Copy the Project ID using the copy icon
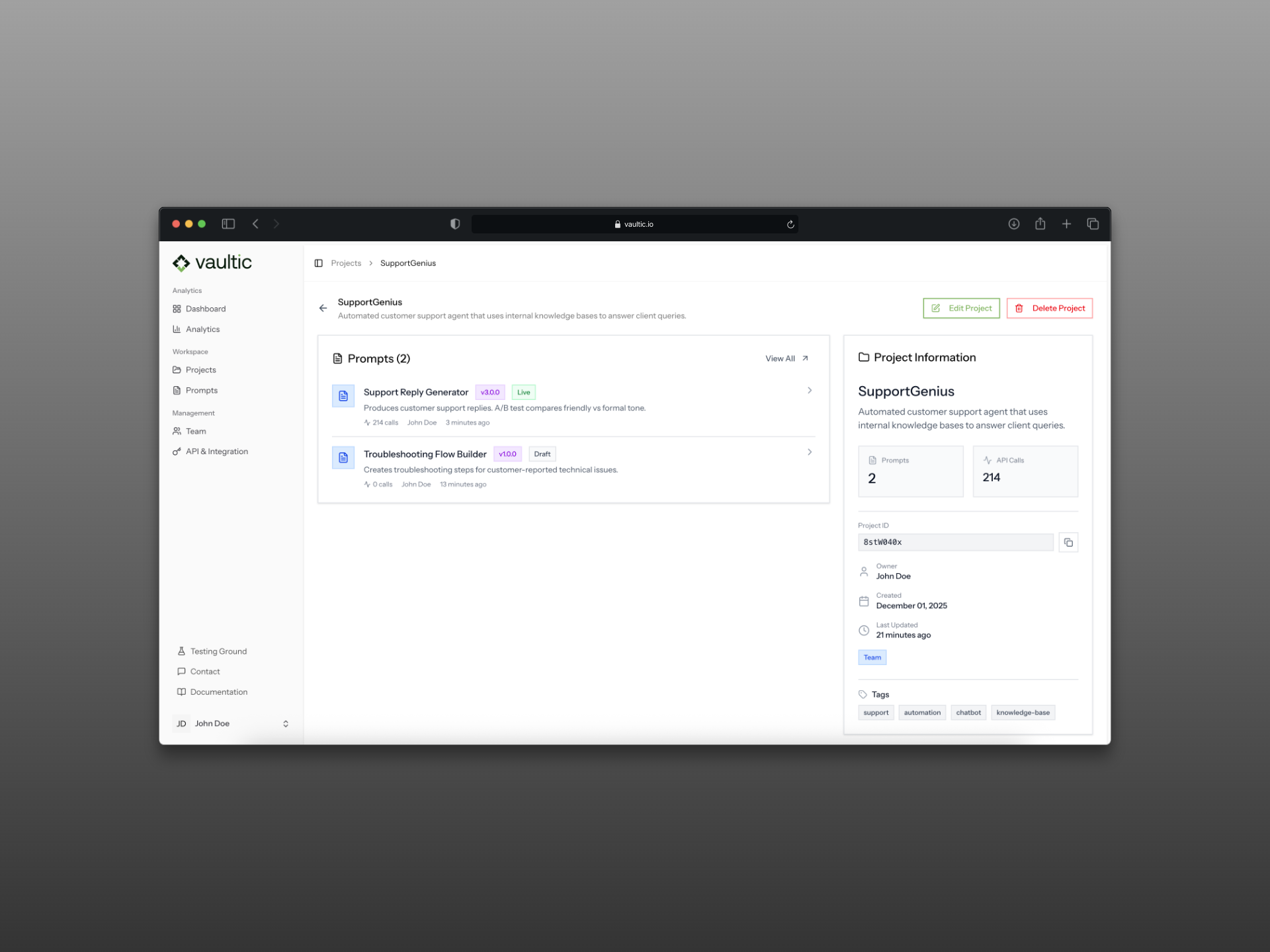This screenshot has height=952, width=1270. 1068,542
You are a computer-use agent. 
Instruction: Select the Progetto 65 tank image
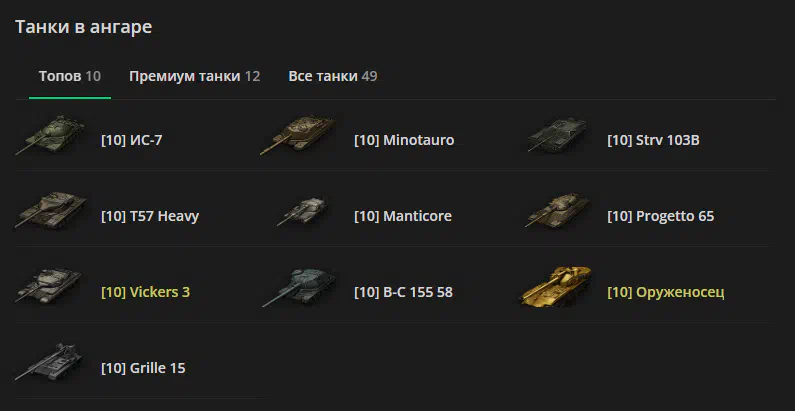point(557,210)
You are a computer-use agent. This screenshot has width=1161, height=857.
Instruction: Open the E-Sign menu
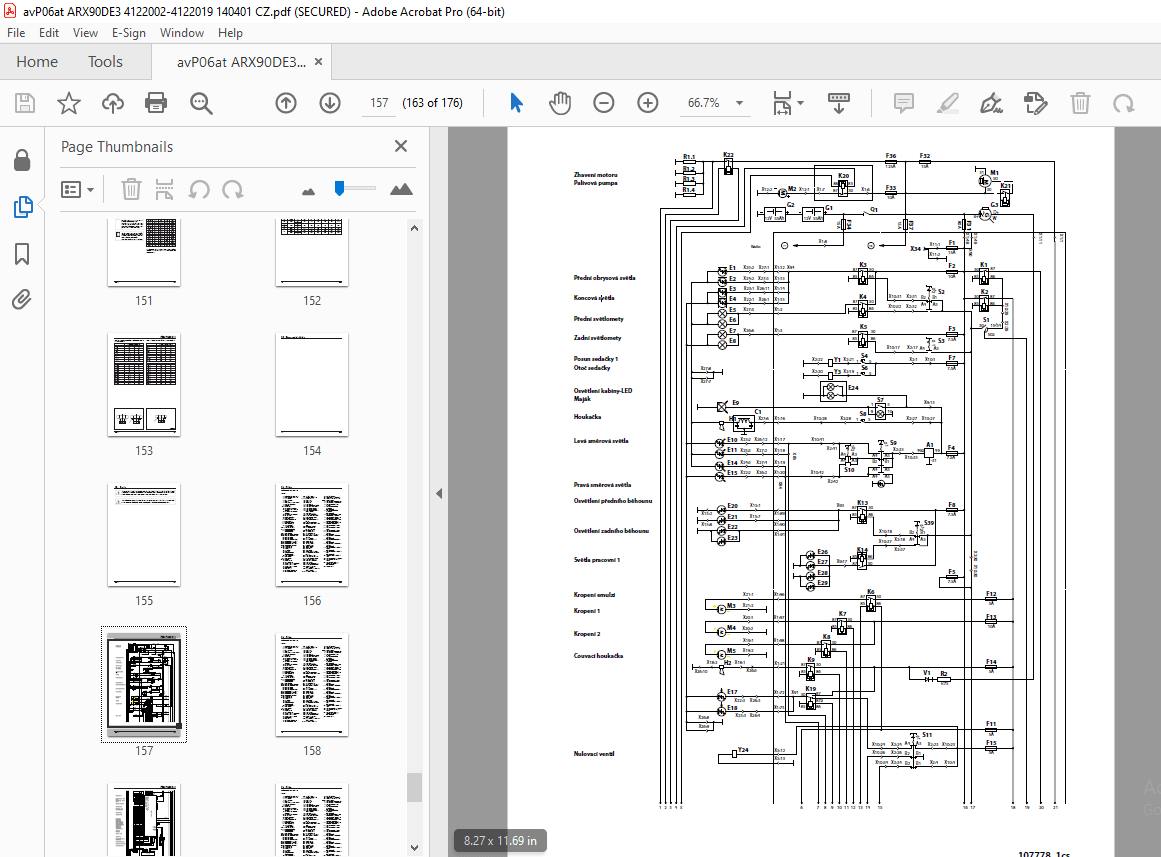(x=129, y=33)
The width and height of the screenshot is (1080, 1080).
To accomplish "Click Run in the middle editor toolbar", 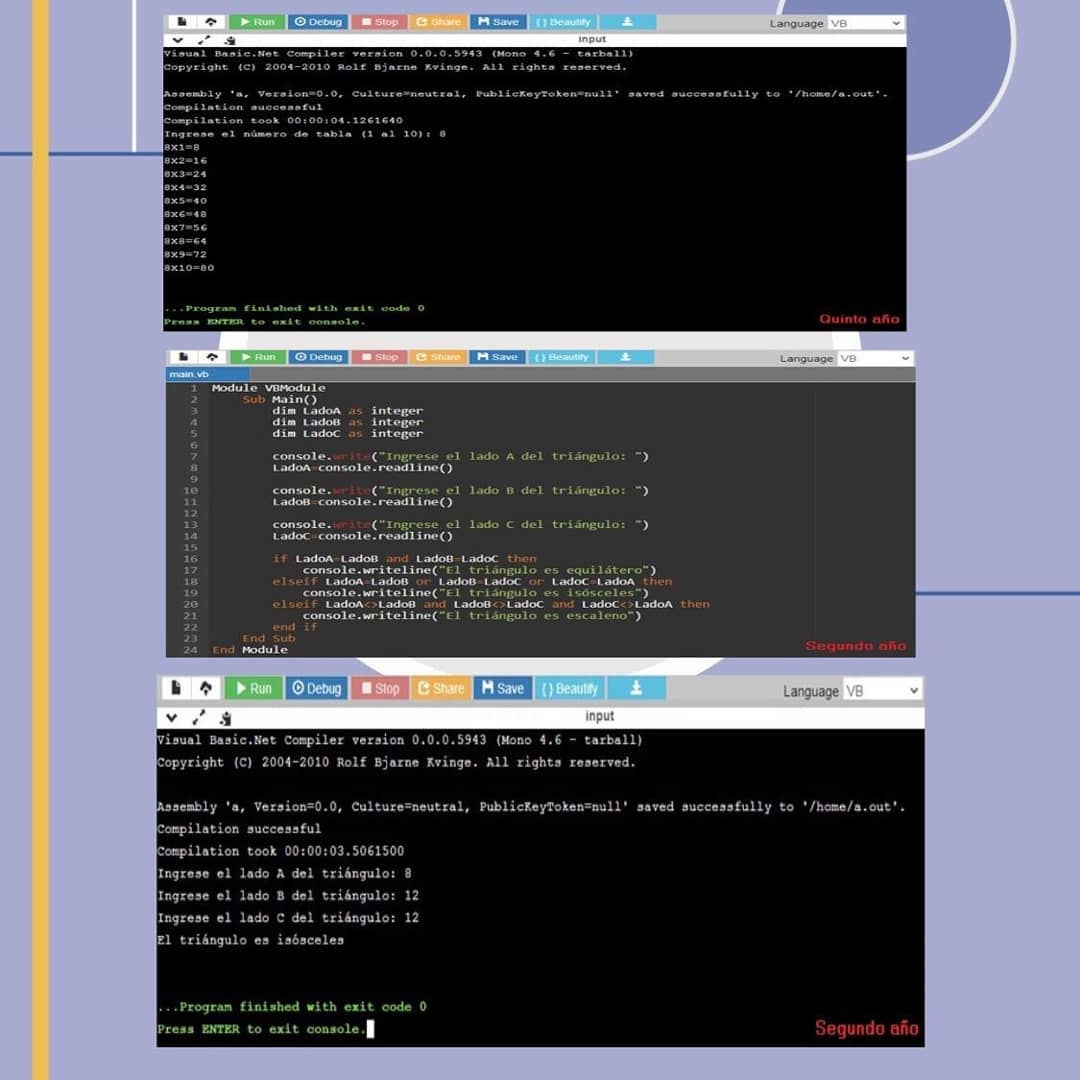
■ ■ ■ ■
[Exercise directions] Please list the lines above as a numbered list, skipping any blank lines and leaving the pictures out.

[Exercise solution]
1. Copy the Project ID using the copy icon
2. This screenshot has height=952, width=1270. 1068,542
3. You are a computer-use agent. 
4. Instruction: Select the Progetto 65 tank image
5. point(557,210)
6. You are a computer-use agent. This screenshot has width=1161, height=857.
7. Instruction: Open the E-Sign menu
8. (x=129, y=33)
9. The width and height of the screenshot is (1080, 1080).
10. To accomplish "Click Run in the middle editor toolbar", 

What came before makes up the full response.